As has been reported earlier by the Financial Express Online earlier, the list released today has been prepared after several rounds of consultations with the three services – Army, Navy, Air Force, DRDO, and all the DPSUs, OFB as well as the private sector.

Delivering on the announcement made by Finance Minister Nirmala Sitharaman on May 12, the newly raised Department of Military Affairs headed by Chief of Defence Staff, General Bipin Rawat, has notified a list of 101 items which will not be allowed to be imported from the dates specified in the notification. This is expected to give a boost to the indigenization of military platforms for the Indian Armed Forces.
The list has high-tech weapons including corvettes, sonar systems, transport aircraft, light combat helicopters (LCHs), radars, artillery guns, assault rifles, among other items for the Indian armed forces.
According to the Ministry of Defence (MoD), the list released by defence minister Rajnath Singh “Will help provide a huge opportunity to the private defence industry to manufacture the items mentioned in the negative list which will be based on either on their own designs and development capabilities. The private industry will also have an option to used the technologies developed and designed by DRDO. This will help in Atmanirbharta in the defence sector and help meet the requirements of the Indian Armed Forces.”
As has been reported earlier by the Financial Express Online earlier, the list released today has been prepared after several rounds of consultations with the three services – Army, Navy, Air Force, DRDO, and all the DPSUs, OFB as well as the private sector. The capabilities of the Indian Industry were assessed to ascertain if they can manufacture critical platforms, weapons, ammunition etc for the three services.
“Around 260 schemes of such items have been contracted by the tri-services at an approx cost of Rs 3.5 lakh crore between April 2015 and August 2020. And, with a new list of 101 embargoed items it has been estimated that contracts of almost four lakh crore is expected to be placed upon the domestic industry over a period of five to seven years. The MoD has estimated that items worth almost Rs 1,30,000 crore each will be for Army and the Air Force, and for the Navy it could be worth Rs 1,40,000 crore over the same period.”

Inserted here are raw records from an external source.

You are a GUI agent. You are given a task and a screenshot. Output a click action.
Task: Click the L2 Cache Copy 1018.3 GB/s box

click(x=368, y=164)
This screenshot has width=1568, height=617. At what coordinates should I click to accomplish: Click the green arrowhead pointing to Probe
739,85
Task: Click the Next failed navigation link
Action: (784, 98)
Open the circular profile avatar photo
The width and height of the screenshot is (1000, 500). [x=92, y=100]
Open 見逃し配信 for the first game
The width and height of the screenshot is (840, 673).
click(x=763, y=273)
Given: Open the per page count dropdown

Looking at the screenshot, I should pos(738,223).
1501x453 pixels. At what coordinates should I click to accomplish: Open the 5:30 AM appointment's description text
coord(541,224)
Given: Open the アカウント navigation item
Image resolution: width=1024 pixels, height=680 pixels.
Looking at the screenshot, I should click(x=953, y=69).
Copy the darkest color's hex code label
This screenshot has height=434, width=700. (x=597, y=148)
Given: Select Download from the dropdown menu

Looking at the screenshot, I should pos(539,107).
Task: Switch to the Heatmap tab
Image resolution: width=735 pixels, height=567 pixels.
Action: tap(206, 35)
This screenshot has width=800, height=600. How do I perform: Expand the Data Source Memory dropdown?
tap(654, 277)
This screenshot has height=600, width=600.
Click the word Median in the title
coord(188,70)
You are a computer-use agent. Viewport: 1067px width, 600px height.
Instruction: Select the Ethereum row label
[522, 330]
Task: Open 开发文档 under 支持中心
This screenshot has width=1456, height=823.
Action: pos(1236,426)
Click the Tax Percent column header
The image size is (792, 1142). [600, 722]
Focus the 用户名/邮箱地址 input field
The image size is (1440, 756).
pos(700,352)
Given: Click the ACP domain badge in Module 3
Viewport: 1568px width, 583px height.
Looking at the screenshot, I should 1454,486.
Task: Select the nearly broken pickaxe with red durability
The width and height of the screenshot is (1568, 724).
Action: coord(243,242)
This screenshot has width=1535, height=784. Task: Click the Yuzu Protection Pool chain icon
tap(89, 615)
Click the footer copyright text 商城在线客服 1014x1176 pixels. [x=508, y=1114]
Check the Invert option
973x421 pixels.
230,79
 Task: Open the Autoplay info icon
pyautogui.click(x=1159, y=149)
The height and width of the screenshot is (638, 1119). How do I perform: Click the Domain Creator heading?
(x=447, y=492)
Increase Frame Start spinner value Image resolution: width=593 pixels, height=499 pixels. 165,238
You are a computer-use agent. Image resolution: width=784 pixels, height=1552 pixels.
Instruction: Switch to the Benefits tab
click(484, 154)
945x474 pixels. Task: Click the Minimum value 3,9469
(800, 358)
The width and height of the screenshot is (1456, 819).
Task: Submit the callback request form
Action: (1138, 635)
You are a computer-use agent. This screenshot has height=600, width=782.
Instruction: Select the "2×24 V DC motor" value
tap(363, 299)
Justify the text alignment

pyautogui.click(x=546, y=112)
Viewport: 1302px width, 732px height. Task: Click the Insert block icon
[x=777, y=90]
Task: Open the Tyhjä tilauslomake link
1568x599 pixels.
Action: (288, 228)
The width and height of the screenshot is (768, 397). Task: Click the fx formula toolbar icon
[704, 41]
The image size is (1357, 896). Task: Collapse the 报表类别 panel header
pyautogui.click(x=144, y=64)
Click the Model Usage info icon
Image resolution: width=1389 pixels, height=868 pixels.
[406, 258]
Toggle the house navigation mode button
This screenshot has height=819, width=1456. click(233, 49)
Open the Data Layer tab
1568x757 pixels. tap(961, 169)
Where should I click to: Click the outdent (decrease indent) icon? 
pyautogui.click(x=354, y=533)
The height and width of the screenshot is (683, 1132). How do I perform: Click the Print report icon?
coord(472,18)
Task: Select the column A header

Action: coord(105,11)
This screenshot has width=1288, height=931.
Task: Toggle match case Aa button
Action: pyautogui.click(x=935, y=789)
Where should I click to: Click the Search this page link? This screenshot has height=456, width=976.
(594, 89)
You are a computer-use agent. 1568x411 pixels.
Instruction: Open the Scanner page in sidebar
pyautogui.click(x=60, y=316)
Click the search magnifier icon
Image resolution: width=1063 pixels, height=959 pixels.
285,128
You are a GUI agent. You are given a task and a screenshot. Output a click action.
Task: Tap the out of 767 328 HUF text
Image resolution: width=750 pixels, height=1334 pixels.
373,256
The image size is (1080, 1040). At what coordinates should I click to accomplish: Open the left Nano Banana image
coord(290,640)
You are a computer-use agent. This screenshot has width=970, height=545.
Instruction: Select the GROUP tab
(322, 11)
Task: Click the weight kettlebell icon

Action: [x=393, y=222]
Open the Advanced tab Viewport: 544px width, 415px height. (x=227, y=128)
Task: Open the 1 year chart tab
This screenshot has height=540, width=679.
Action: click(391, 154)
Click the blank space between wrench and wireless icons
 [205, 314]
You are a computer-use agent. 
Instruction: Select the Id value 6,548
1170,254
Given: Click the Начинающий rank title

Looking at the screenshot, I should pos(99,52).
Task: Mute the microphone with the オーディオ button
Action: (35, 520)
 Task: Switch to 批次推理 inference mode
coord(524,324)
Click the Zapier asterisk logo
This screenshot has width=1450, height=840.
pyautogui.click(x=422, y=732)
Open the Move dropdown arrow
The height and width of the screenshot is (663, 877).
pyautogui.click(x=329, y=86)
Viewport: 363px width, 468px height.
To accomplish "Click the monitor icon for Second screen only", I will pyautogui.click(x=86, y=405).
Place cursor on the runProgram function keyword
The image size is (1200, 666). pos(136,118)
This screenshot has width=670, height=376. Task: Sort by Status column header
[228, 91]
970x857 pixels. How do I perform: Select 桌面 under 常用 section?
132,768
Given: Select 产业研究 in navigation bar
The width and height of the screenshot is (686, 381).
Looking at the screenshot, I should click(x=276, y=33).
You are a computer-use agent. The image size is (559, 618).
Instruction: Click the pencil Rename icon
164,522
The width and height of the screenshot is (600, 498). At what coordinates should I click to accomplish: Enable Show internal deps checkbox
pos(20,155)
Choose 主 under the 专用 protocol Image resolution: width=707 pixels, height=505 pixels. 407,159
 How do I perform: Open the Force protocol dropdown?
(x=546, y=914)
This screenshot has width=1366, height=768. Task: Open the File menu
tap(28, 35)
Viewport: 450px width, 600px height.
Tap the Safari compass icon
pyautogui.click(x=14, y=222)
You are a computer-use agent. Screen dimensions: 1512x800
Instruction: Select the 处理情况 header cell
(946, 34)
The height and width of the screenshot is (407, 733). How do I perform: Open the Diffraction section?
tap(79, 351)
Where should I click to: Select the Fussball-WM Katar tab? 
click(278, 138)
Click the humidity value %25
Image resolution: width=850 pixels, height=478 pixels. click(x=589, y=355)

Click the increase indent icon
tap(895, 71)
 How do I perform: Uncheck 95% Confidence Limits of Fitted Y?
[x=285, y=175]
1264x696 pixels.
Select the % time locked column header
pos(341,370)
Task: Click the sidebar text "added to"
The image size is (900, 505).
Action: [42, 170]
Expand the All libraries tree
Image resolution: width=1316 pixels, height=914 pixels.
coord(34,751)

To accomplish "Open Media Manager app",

The MoD statement has said that steps will be taken that the timelines for the production of the equipment is met and there will be a mechanism in place for hand-holding the industry by the defence services. Also, in an effort to ensure that no item in the negative list is processed for import in the future, a note will be made in the Defence Acquisition Procedure (DAP)
The MoD has also bifurcated the capital procurement budget for 2020-21 between domestic and foreign capital procurement routes. The statement released states that a separate budget head has been created which has an outlay of nearly Rs 52,000 crore for domestic capital procurement and this is for the current financial year.
Expert View
Sharing his view with Financial Express Online, Amit Cowshish, former Financial Advisor (Acquisition), Ministry of Defence, says, “The existing procurement procedure, adopted in 2016, anyway requires the Ministry of Defence (MoD) to give topmost priority to the procurement of equipment from Indian sources under Buy (Indian – Indian Designed, Developed and Manufactured), Buy (Indian), and Buy and Make (Indian) categories. Import is allowed only as a last resort.”
“The negative list goes a step further by taking away altogether the option of importing the items on the negative list after the stipulated dates which range from December 2020 to24. It remains to be seen whether the Indian industry will be able to offer these items ‘using their own design and development capabilities or adopting the technologies designed and developed by the Defence Research and Development Organisation’ as the Press Release says,” the former Financial advisor to MoD observes.
“It will indeed be a great challenge and an equally lucrative opportunity for the Indian defence industry which has long claimed that in regard to technological capabilities, it is second to none in the world but continues to be starved of orders from the MoD because of the armed forces’ putative preference for imported equipment.”
In conclusion Amit Kowshish says, “Implementing another announcement made by the finance minister, a separate budget head is being created to cater for procurement from domestic sources. With no addition to the overall capital outlay, from which this is to be carved out, it will be of little help to the armed forces which have been facing acute shortage of funds for the past several years. It may be music to the ears of the Indian industry, though.”
India’s import in 2019
India has been ranked as the second biggest importer of defence equipment in the world in 2019. However, that ranking had not included the big-ticket items and deals concluded including —S-400 Triumf air defence system; manufacturing of frigates and AK 203, the MH-60R helicopters among others.